Therese Gustafsson, founder of a bootstrapped cybersecurity startup, met someone who called himself “Richard” and claimed to represent a family office, at a restaurant in Milan in 2023.
“This Richard had a very sophisticated behaviour about him, very secretive in a way,” she tells Sifted. “Very good at leading the conversation out of certain answers.”
Another founder, who wanted to remain anonymous, says he was contacted by two groups who appeared to be running competing scams. He flew from North America to meet one set of supposed investors in Valencia, and then another in Rome in 2022.
“He had proper business cards, we looked up their articles of incorporation, everything seemed legit… At first it seemed legit,” the founder said of the group in Rome. “I told him I’d met another investor group in Valencia and they were proposing a very similar thing with crypto and their faces kind of turned white.”
Both of these founders, like Gallop, pulled out of the process before losing money, but it’s likely plenty of founders haven’t been as savvy.
Henry Wiliams — head of investigations at Themis, a startup which helps individuals and companies deal with financial crime — helped Gallop identify that she was dealing with scammers, but says there are probably many more cases out there.
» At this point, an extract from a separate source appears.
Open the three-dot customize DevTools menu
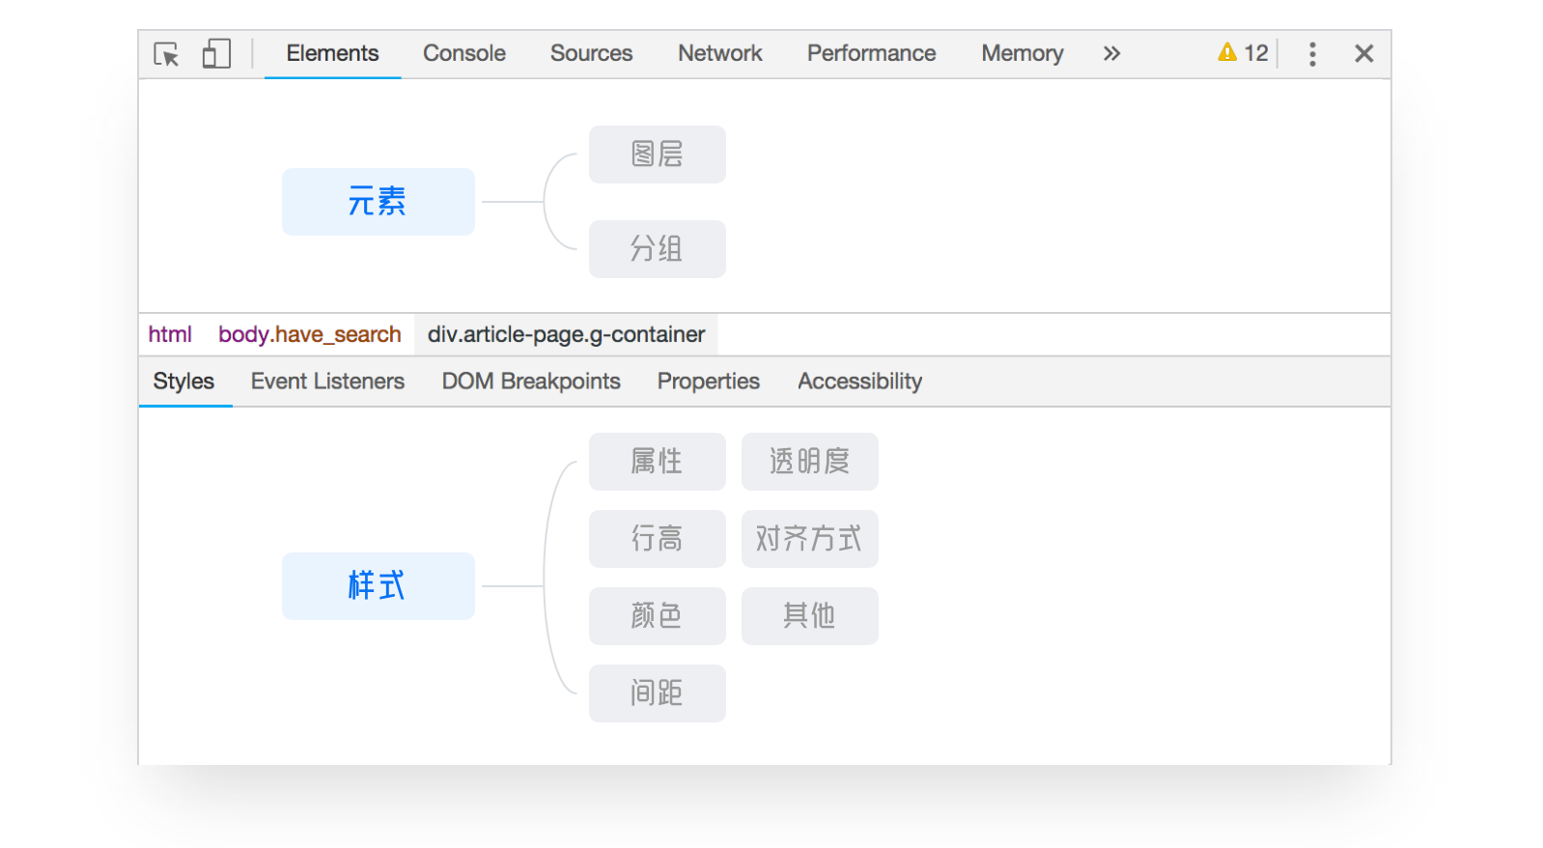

“A lot of people in the startup space are involved in crypto, so there’s a plausibility to it; crypto itself isn’t the red flag it used to be,” he says. “It’s clearly very well thought through and the fact there’s so much theatre behind it, they’ve probably done it a fair few times before and got away with it.”
Gallop says she wants her story out there so others don’t fall (or almost fall) for the same trick.
“This destroys people’s trust,” she says. “These guys can continue this scam, as long as founders are too embarrassed to speak up and they carry on scamming people.”